[[ EXERCISE DATA open ]]
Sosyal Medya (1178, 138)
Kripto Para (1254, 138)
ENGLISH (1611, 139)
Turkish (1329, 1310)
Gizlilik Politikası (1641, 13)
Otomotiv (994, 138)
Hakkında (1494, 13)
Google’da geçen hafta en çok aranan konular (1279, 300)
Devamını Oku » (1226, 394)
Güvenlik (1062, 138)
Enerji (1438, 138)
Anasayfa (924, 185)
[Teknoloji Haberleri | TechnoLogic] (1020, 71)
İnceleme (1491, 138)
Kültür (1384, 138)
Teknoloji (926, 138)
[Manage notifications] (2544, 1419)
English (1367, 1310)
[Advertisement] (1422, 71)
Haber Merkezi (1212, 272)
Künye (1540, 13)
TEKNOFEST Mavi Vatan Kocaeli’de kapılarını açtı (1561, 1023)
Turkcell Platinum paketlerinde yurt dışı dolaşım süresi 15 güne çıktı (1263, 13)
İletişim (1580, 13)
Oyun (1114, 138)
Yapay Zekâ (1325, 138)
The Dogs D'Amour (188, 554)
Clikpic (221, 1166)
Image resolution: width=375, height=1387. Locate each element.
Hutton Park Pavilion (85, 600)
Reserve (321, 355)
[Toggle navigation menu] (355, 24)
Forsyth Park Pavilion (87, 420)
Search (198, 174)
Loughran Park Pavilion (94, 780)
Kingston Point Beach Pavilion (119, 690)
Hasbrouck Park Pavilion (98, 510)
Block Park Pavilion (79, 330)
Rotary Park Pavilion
[[ EXERCISE DATA closed ]]
EXERCISE AIM: The line with "Güvenlik (1062, 138)" through the last line of the entries above: output exactly those lines and nothing else.

SOLUTION TO THIS TASK:
Güvenlik (1062, 138)
Enerji (1438, 138)
Anasayfa (924, 185)
[Teknoloji Haberleri | TechnoLogic] (1020, 71)
İnceleme (1491, 138)
Kültür (1384, 138)
Teknoloji (926, 138)
[Manage notifications] (2544, 1419)
English (1367, 1310)
[Advertisement] (1422, 71)
Haber Merkezi (1212, 272)
Künye (1540, 13)
TEKNOFEST Mavi Vatan Kocaeli’de kapılarını açtı (1561, 1023)
Turkcell Platinum paketlerinde yurt dışı dolaşım süresi 15 güne çıktı (1263, 13)
İletişim (1580, 13)
Oyun (1114, 138)
Yapay Zekâ (1325, 138)
The Dogs D'Amour (188, 554)
Clikpic (221, 1166)
Image resolution: width=375, height=1387. Locate each element.
Hutton Park Pavilion (85, 600)
Reserve (321, 355)
[Toggle navigation menu] (355, 24)
Forsyth Park Pavilion (87, 420)
Search (198, 174)
Loughran Park Pavilion (94, 780)
Kingston Point Beach Pavilion (119, 690)
Hasbrouck Park Pavilion (98, 510)
Block Park Pavilion (79, 330)
Rotary Park Pavilion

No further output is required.